Published Feb 28, 2016
ksurette
15 Posts
I am just wrapping up my 2nd term of nursing. I am reflecting about all i have learned and what I am going to be exposed to in medicine. As a nurse how do you see your personal values influence your approach to care?
Pangea Reunited, ASN, RN
1,547 Posts
This sounds like homework.
Rose_Queen, BSN, MSN, RN
6 Articles; 11,934 Posts
How do you think your personal values will affect your career as a nurse?
joanna73, BSN, RN
4,767 Posts
OP, how do your personal values influence care?
We should be aware of our personal values and then suspend those values. The patient's values should be the driving force, not the nurse's values.
Emergent, RN
4,278 Posts
One strong value I have is respect for different approaches to health care.
It has: 1) helped me personally survive in a flawed system that treats a public with poor health habits with expensive, high tech solutions.
2)Helped me meet patients where they are and make them feel respected. That makes them easier to manage and happier, which makes my day go better as well.
I like that.. (not homework- just thinking) do you think someone can be to nice? strange question .. but alot of my interactions so far my teachers feedback is that i hope or see a patient doing more then they are capable -- my values would be to try (especially in long term care) and give them as much as I can...Im being told i'm not being realistic. I think i'm going to have a hard time with being realistic.. to me that is kinda of a value of being me...do you think once i am nursing i will figure out balancing this out
We should encourage our patients/ residents to be as independent as they are able to be.

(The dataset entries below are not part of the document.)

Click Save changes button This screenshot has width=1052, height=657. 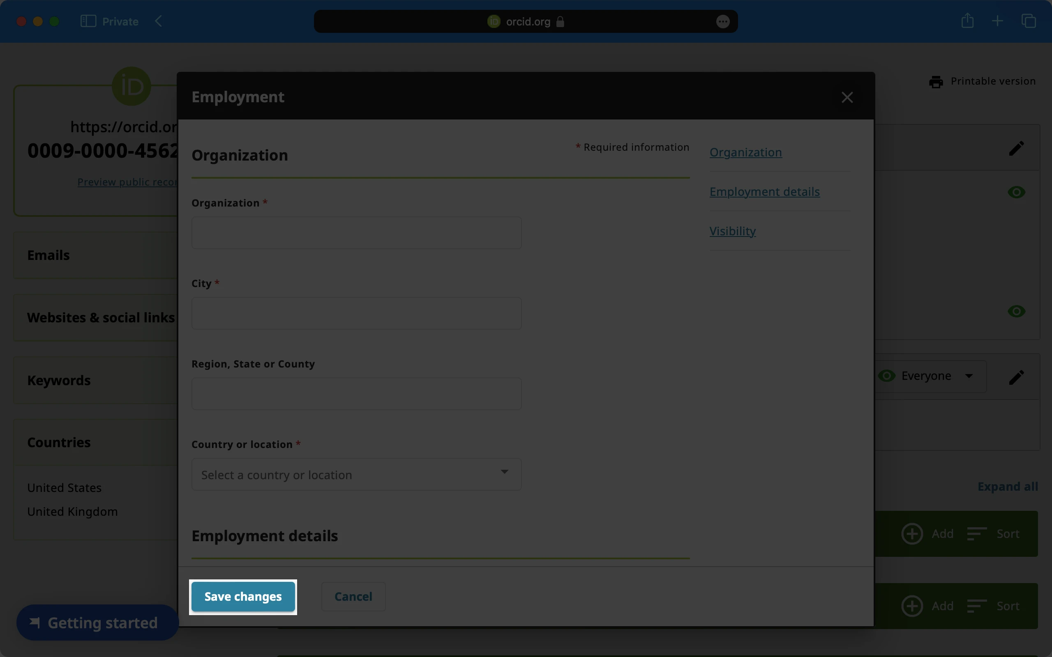[243, 597]
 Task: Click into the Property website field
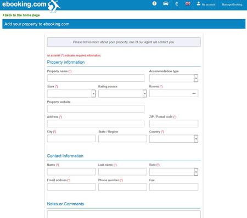tap(96, 109)
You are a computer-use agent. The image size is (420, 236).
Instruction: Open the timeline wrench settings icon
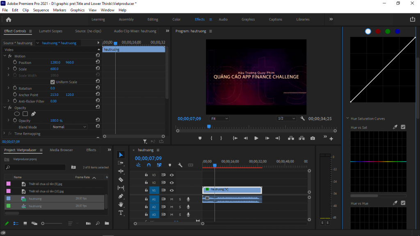tap(179, 165)
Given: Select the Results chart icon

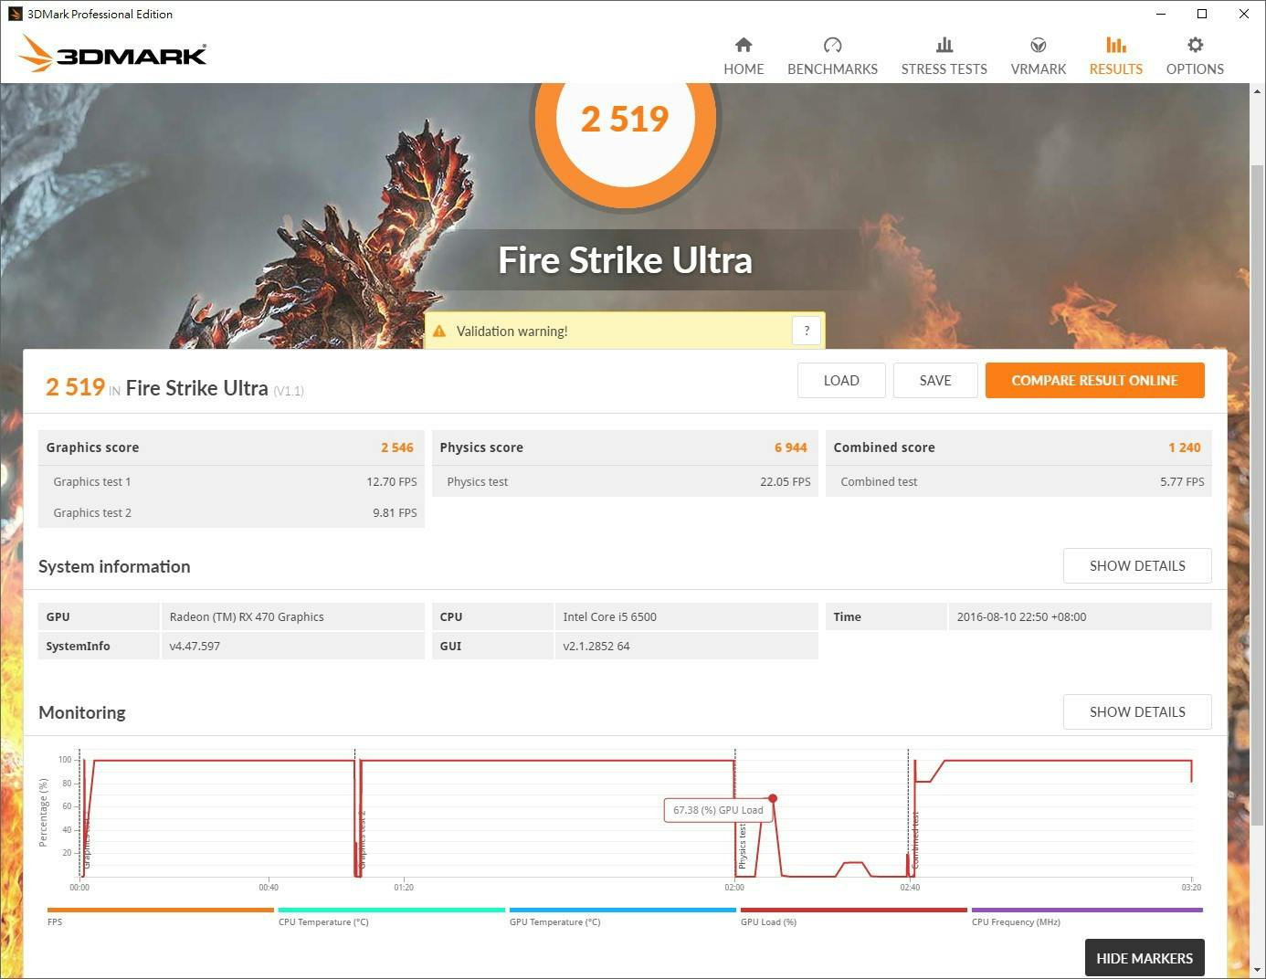Looking at the screenshot, I should click(1115, 46).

This means "doing with" instead of "doing for" people. Learn to meet your patient where they are at that time and respect their values.
Libby1987
3,726 Posts
I practice my personal values, I bring them to work everyday, or at least I hope and try to.
Integrity.
Excellence to the best of my ability.
All patients are due my compassion and respect regardless.
All patients are due my advocacy regardless.
Self respect and personal safety.
I bring some other things to work sometimes that I shouldn't i.e. judgement, impatience and frustration, but it seems to be less often and to a lesser degree as I get older.
It's just not complicated, once you develop and know yourself.
CryssyD
222 Posts
As a nurse, you are more than a trained mechanic; machines and robots will never be able to do our jobs, because it is our humanity that makes us healers and not just tools for fixing broken bodies.
You cannot separate your values from a profession that requires your humanity as well as your skills. What you can do, as others have stated, is understand that your values are not more important than your patients' needs. You are there to provide for the patient what he or she requires to heal; if you are able to go beyond and touch that patient's spirit--to give him or her love, compassion, hope, or a life-changing moment of any sort, so much the better. And to touch a spirit with something extra is what your values, your morals, your understanding of what life is all about enable you to do.
And knowing how to accept others' human gifts in return is a necessary value, for me. It's what keeps me going as a nurse, because it helps me to get past the various trials and tribulations of my profession; there is so much struggle and pain in what we do all--something has to make it worth it for us to keep coming back.
I love my work, because it lets me be as fully human as I am able to be.
greenerpastures
190 Posts
You have to check your personal values at the door. You have to have a "nurse persona", taking care of all who come in, regardless of judgement. That doesn't mean you don't feel it, you just can't act it out or be unprofessional. Nothing and everything is "personal" when you are a nurse.
I think we must define personal values differently. By my definition some of you are saying you must check things at the door that shouldn't have as your value set in the first place.
Makes me wonder just what you're thinking can't come to work? Are you prejudiced or something? Wouldn't you rather change that than leave it at home?
If it's a virtue like treat people like people, why would you need to check that?
If it's something like you don't do drugs or believe in other illicit behaviors, unless you're being asked to perform these at work, why would you need to check it?
Unless your value system is twisted, there shouldn't be a conflict. I think the instructor is saying leave your judgement at home, but when has anyone claimed judgmental as a personal value?
annabanana2
196 Posts
I think we must define personal values differently. By my definition some of you are saying you must check things at the door that shouldn't have as your value set in the first place. Makes me wonder just what you're thinking can't come to work? Are you prejudiced or something? Wouldn't you rather change that than leave it at home?If it's a virtue like treat people like people, why would you need to check that?If it's something like you don't do drugs or believe in other illicit behaviors, unless you're being asked to perform these at work, why would you need to check it?Unless your value system is twisted, there shouldn't be a conflict. I think the instructor is saying leave your judgement at home, but when has anyone claimed judgmental as a personal value?
I think maybe they mean, like, if you believe that murderers should also be put to death (which is a fairly common value, I think, though not one I personally share) then if you happen to assigned a murderer as a patient then you probably are going to have to put that particular value aside in order to provide this person with the best care possible. That's the typical scenario nursing school presents when what they're actually trying to say is "you're going to have to take care of people you don't like for whatever reason, so don't be a turd about it and do your job."